Shlomo Friman

Posted on Jun 10

Before You Refactor a Legacy API to Cloud-Native, Read What It Is Actually Doing

#refactoring #dependencyinversion #microservices #modernization

Most API migration guides start with the architecture diagram. The clean boxes, the arrows, the new microservices humming along in Kubernetes. What they skip is the part where you have to get from what you have now to that diagram without your production system going dark at 3pm on a Wednesday.

This is a guide about that part.

Why the Standard Advice Falls Short

The standard advice for legacy API modernization is some version of: use the Strangler Fig pattern, put a proxy in front of the old system, and incrementally replace endpoints. That advice is correct. It is also incomplete in ways that get teams into trouble.

The proxy layer assumes you understand what your legacy API actually does. Dependency mapping assumes you know which clients are calling which endpoints. Canary deployment assumes you have a health signal reliable enough to route on. And idempotency handling assumes you have control over both sides of the transaction during the transition.

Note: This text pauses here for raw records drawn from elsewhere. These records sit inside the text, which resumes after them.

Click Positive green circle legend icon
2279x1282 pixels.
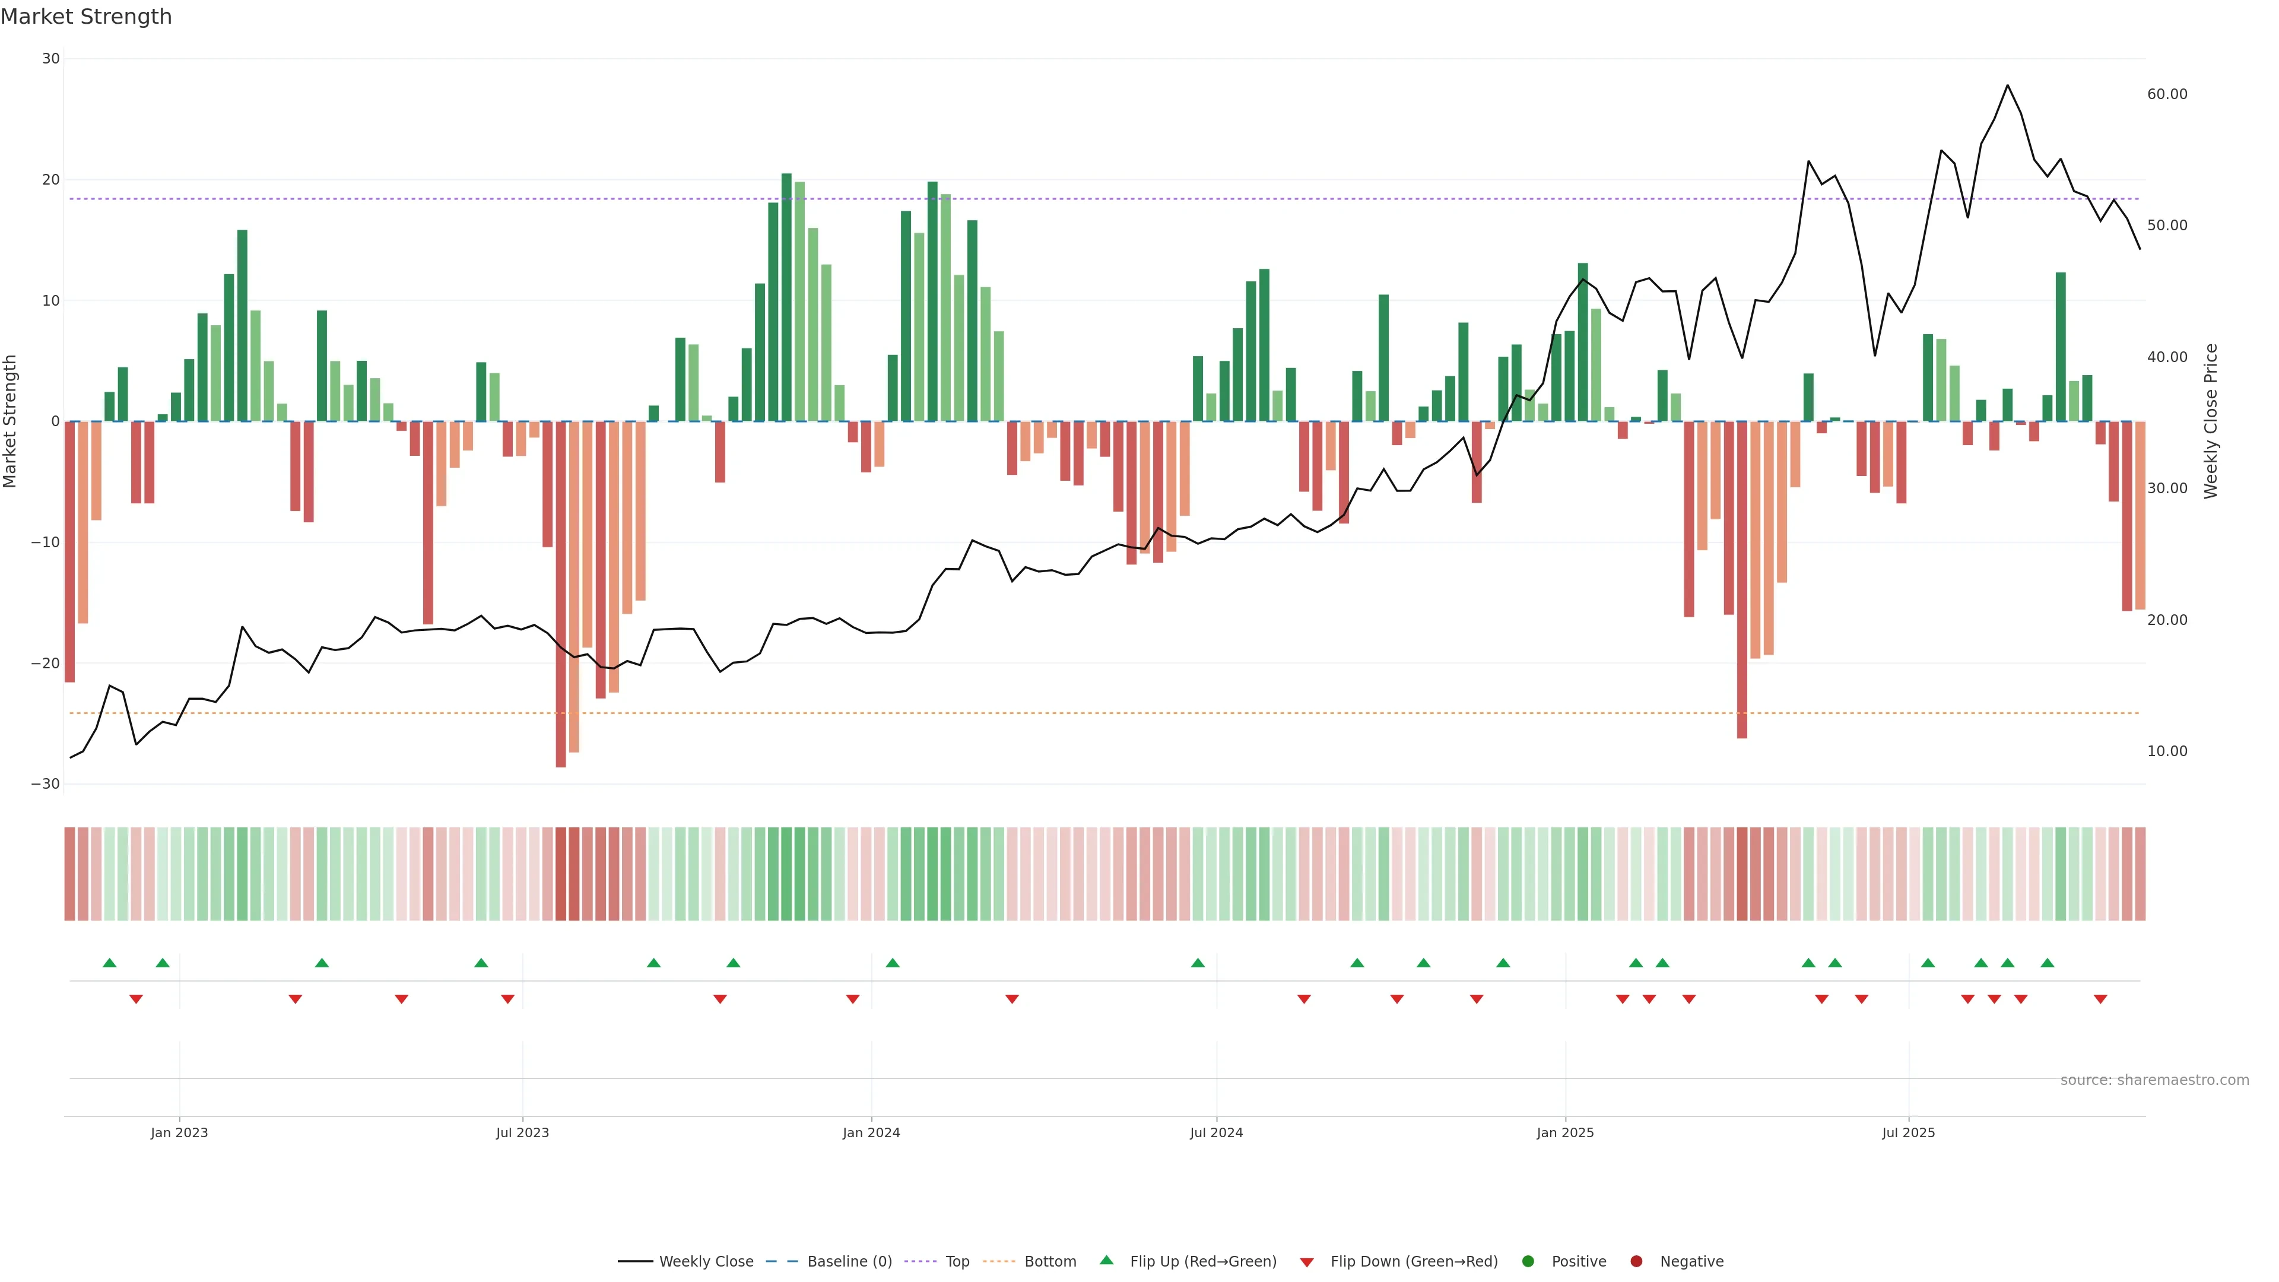tap(1528, 1261)
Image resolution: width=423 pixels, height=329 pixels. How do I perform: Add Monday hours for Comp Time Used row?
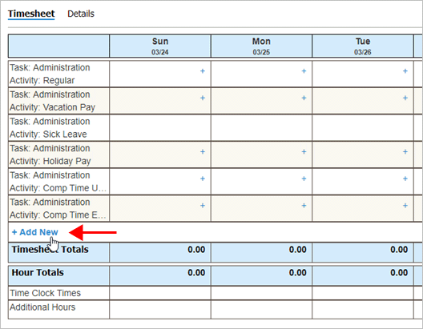(304, 179)
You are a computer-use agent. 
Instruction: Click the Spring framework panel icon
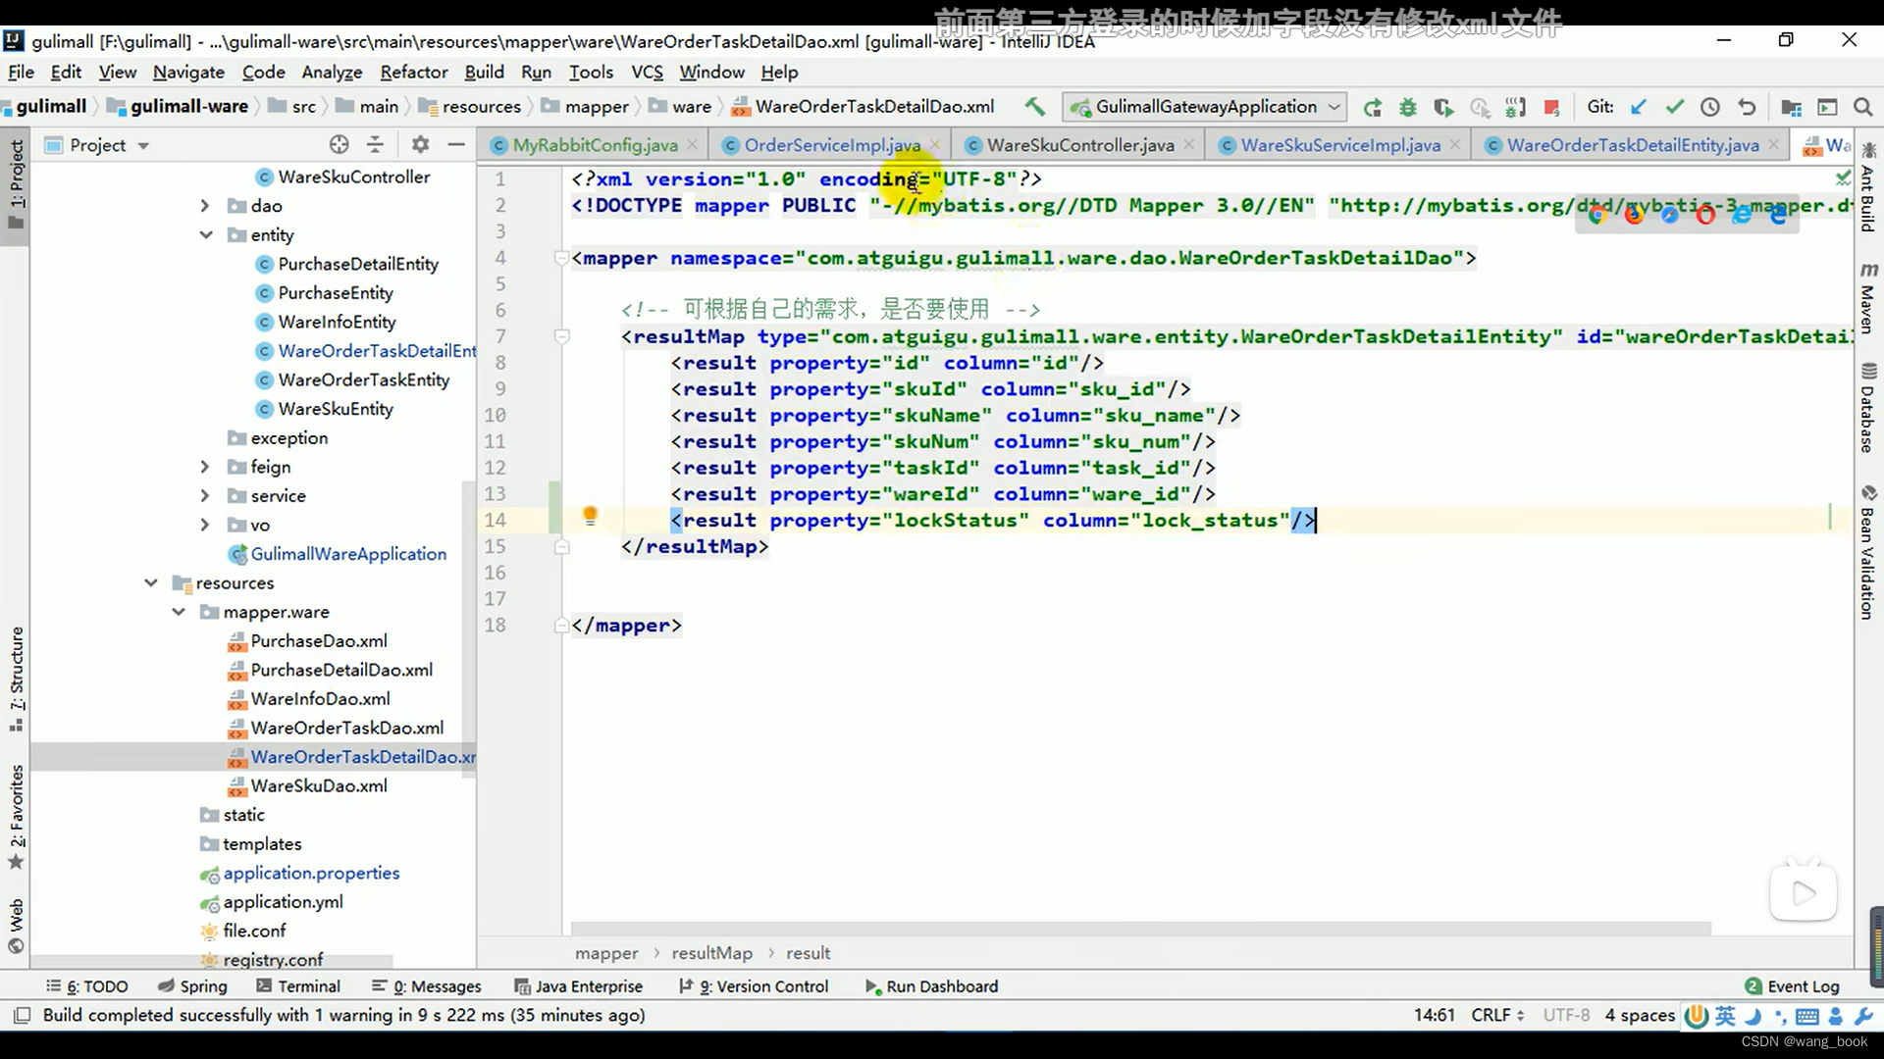click(164, 986)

Most legacy API systems fail at least two of those assumptions before the migration begins.

The gaps are not architectural. They are operational. And they are the reason migrations that look correct on paper produce incidents in production.

Start with Dependency Mapping, Not Architecture

Before you draw the new architecture, you need an accurate picture of the old one. Not the documented architecture. The actual one.

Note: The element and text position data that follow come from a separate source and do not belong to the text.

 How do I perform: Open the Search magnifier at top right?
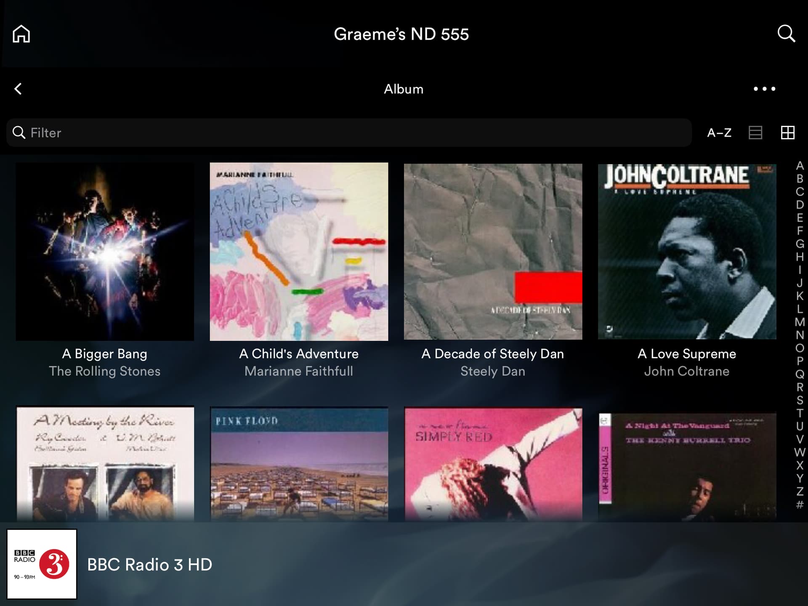click(785, 34)
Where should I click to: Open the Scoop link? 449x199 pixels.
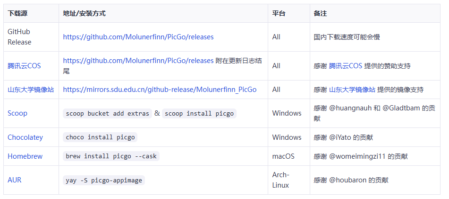point(17,113)
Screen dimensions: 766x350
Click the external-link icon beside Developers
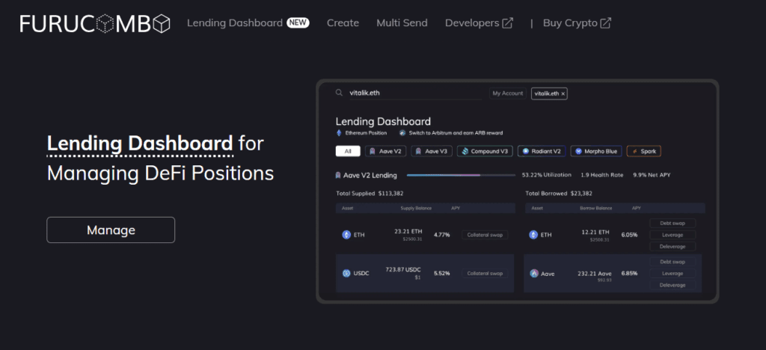coord(508,23)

Legacy APIs accumulate undocumented consumers over time. Internal services that started calling an endpoint informally. Batch jobs that hit an API on a schedule nobody remembers setting up. Third-party integrations configured years ago by someone who has since left. Mobile clients on old versions that cannot be force-updated.

A proxy layer that you place in front of the legacy API will see all of this traffic. But if you did not know it existed before you placed the proxy, you will not know to handle it correctly when you start routing.

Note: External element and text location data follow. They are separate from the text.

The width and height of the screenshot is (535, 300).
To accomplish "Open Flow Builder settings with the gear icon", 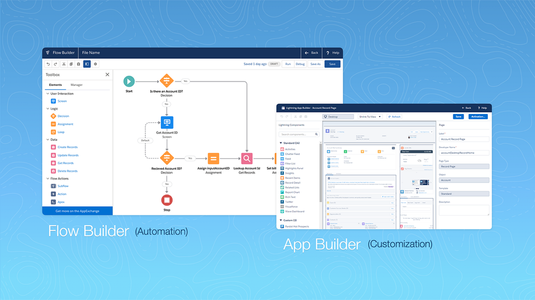I will coord(95,64).
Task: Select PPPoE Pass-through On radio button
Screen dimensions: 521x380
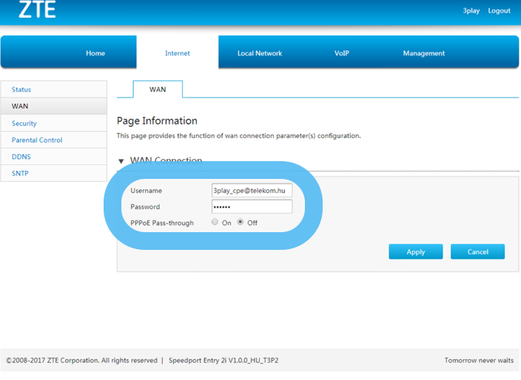Action: (215, 222)
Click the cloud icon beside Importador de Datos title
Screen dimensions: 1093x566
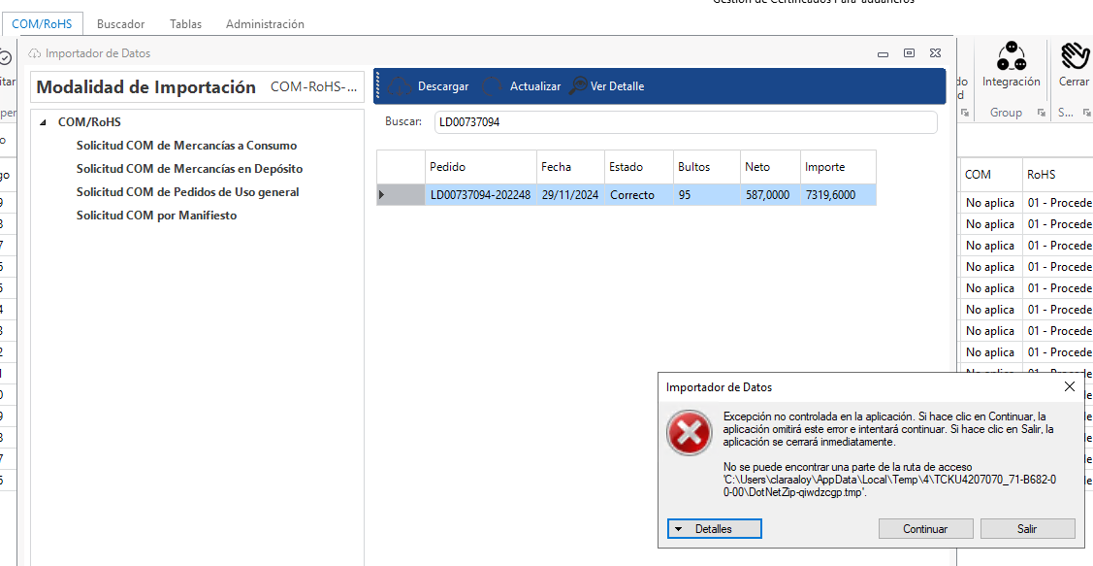(x=35, y=53)
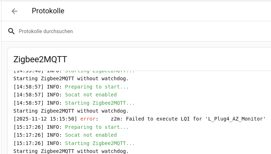Click the back arrow next to Protokolle
The width and height of the screenshot is (271, 154).
(x=14, y=11)
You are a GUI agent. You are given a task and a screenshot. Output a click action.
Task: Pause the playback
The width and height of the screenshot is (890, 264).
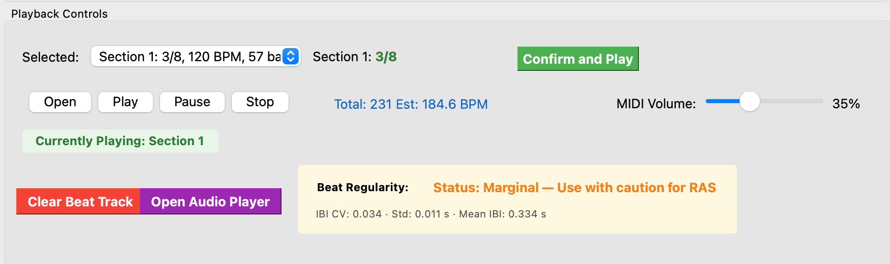(x=192, y=102)
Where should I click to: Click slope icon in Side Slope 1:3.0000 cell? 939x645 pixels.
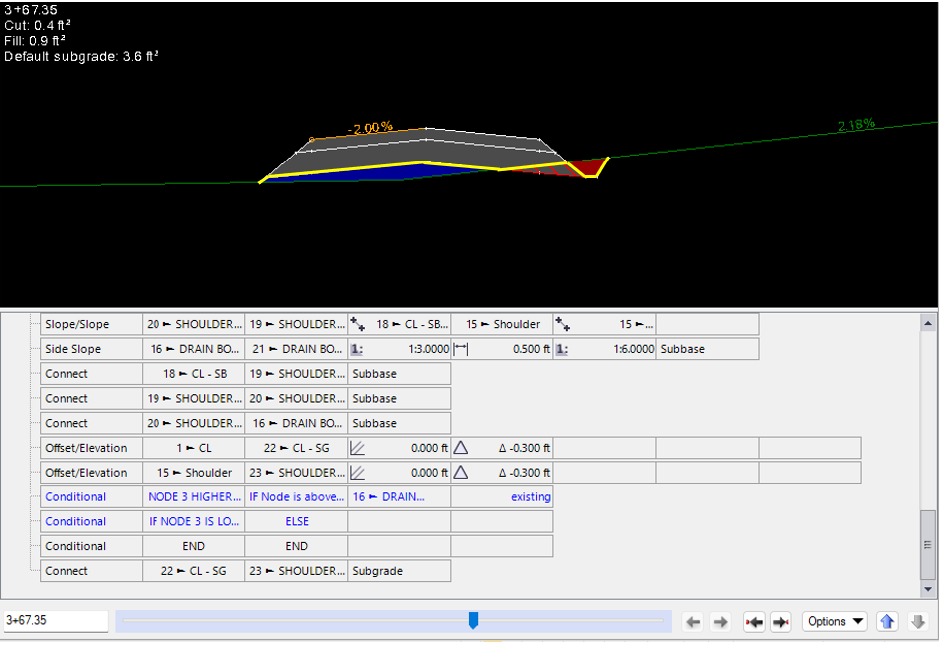(x=358, y=349)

The dependency mapping step is not glamorous, but it is the one that determines whether the migration succeeds. In practice it requires three things:

Access log analysis. Pull at least 90 days of access logs from the legacy API. Group by endpoint, by caller IP or service identifier, by time of day and day of week. You are looking for the calls that only happen on the 15th of the month, or at 2am on Sundays, or once a quarter. These are the ones that will break silently if you miss them.

Contract documentation. For each endpoint, document the actual request and response shapes in production, not the shapes in the documentation if documentation exists. Legacy APIs drift. What the docs say an endpoint returns and what it actually returns in production are frequently different, and consumers have adapted to the actual behavior.

Client inventory. Cross-reference the access logs with a list of known consumers. Every caller you cannot identify is a risk. Some of them will be internal services you can track down. Some will be external integrations you will need to test against directly. Some will be clients you genuinely cannot contact. Those need a compatibility layer regardless of how clean the new API design is.

The Proxy Layer: What It Does and What It Cannot Do

Once you have an accurate dependency map, the proxy layer becomes genuinely useful. It sits between all clients and both the legacy and new API surfaces, and it gives you control over traffic routing without requiring client-side changes.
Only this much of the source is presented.